Moreover, some patients may interpret pain in a religious key: “Some may ascribe pain to being a test of their religious faith, or divine punishment,” he says. “And in some instances they may refuse [pain relief], because they have to bear that suffering.”
A similar view can be found among some Muslim faithful. Imam Yunus Dudhwala, head of chaplaincy at Barts Health NHS Trust, says this belief comes from a saying of the Prophet Mohammed which hints at difficulty and pain as a way to expiate sins. Hence, some patients may be reluctant to take pain relief.
Intentions and results
Another reason some might refuse strong pain medication, explains Imam Dudhwala, is that in some cases it may hasten death. This is one of the many ethical issues surrounding end of life: that medicines used for a positive purpose, relieving pain, might have a negative effect: the death of the patient. The doctrine of double effect is often cited in these cases to support one argument over another.

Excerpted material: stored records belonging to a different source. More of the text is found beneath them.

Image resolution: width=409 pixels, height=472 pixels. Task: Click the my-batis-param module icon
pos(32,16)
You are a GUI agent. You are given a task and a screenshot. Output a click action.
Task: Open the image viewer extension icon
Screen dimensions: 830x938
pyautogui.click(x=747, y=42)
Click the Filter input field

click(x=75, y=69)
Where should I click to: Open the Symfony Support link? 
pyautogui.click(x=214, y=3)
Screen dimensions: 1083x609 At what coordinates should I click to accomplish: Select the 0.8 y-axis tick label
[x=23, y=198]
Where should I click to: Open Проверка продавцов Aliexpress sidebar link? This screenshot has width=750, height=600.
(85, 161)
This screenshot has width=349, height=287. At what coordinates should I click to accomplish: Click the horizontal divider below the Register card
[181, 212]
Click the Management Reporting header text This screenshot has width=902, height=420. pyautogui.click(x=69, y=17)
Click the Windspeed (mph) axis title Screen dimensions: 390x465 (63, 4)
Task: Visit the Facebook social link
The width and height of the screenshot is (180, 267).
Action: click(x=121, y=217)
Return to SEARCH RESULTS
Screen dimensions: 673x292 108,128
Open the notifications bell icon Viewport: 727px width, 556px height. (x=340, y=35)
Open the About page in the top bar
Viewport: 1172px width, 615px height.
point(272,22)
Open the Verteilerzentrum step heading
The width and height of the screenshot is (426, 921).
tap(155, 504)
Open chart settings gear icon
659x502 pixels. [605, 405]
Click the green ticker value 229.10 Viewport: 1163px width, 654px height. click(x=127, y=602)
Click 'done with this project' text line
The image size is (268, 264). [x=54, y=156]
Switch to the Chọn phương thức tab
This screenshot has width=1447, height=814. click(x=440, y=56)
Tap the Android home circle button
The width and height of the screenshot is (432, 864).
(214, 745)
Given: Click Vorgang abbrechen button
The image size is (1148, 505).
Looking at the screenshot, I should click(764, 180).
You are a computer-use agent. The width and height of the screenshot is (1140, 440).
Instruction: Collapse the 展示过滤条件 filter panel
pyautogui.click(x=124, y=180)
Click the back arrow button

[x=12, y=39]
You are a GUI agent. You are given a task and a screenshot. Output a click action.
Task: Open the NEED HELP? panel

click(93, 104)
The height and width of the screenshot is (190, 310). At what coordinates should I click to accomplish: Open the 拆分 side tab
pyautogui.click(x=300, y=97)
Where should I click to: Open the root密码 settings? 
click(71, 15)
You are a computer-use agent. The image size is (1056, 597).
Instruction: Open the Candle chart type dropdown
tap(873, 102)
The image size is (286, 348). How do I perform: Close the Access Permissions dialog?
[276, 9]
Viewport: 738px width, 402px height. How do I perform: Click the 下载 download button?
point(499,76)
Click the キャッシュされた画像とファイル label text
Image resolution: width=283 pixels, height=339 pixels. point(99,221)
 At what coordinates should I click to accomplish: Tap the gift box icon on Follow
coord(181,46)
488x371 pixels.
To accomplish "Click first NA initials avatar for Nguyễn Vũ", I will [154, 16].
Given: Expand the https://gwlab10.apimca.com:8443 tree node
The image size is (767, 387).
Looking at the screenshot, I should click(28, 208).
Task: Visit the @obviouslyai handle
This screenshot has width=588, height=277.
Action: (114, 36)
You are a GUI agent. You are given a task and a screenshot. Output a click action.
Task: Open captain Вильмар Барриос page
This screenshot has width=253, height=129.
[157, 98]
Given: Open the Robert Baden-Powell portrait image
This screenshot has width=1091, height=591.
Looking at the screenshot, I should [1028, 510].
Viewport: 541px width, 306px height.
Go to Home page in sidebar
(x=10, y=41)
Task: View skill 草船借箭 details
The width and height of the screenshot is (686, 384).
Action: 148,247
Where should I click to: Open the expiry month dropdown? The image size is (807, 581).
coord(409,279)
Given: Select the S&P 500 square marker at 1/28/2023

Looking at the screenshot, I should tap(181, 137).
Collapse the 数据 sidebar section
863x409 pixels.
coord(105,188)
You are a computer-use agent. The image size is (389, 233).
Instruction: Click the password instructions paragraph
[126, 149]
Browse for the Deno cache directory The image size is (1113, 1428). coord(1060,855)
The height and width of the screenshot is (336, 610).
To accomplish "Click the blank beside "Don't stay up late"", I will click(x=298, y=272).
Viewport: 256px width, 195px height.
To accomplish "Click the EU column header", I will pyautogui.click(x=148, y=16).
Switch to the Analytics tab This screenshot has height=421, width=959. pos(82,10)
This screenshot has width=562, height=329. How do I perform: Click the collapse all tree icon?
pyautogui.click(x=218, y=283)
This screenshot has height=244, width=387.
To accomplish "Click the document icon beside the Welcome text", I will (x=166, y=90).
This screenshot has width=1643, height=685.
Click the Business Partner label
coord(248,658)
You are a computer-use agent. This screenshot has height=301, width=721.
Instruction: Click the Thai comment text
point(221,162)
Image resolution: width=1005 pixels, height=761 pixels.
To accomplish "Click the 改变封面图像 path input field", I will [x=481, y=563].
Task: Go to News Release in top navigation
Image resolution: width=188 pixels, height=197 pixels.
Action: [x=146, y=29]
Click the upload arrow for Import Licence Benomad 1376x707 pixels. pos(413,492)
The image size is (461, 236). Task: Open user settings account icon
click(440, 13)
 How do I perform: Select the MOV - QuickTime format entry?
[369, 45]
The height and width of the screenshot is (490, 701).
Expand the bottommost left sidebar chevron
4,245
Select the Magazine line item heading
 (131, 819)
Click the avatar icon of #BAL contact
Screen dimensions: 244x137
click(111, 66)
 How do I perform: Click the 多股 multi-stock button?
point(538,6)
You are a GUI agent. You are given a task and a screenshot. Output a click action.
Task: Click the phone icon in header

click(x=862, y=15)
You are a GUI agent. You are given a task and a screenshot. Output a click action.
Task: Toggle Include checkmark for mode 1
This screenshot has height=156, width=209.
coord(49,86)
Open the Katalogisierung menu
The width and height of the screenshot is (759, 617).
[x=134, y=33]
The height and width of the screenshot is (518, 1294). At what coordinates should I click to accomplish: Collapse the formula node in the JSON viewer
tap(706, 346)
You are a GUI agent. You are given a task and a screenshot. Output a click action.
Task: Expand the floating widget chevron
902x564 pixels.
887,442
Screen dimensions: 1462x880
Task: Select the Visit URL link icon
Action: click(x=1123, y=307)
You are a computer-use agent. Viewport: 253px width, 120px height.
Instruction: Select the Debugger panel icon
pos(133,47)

Rabbi Pink says in these cases effects and their likelihood should be looked at carefully: “If the administration of the pain relief would have such severe effect, like to almost certainly kill the person, that would clearly be forbidden. For example, euthanasia is certainly not allowed in Jewish terms.”
Intentions have a very important role in the Buddhist approach too. Dr Biddulph explains that karma is created through selfish actions. Discussing hypothetical scenarios of individuals having to take medical decisions for a patient, he says not taking into account the best interest of everyone involved in the situation might affect karma.
Withdrawing hydration and nutrition from a patient can be controversial. In general, religions agree that they do not constitute treatment, but basic human requirements. Rev Dunn says that in some particular cases they have been reduced or withdrawn because, as the body begins to close down, it stops processing food and fluids, and forced hydration and nutrition can be very painful.
So the focus is on a humane death and, perhaps, the opportunity to say the last goodbyes. While some families are reluctant to tell a loved one that they are dying, according to Imam Dudhwala, the patient has a right to know, because “it’s their right to prepare for what is coming, whether it’s writing a will, or preparing to meet their Creator.”
Rather than prescriptive advice on medical treatment, faiths aim to offer a framework to approach and make sense of death. Rev Dunn suggests: “making a will, making sure your affairs are in order, making sure your relationships are reconciled, thinking about organ donation.” To make sure that, in the darkest of days, some solace can be taken in knowing that nothing was left undone.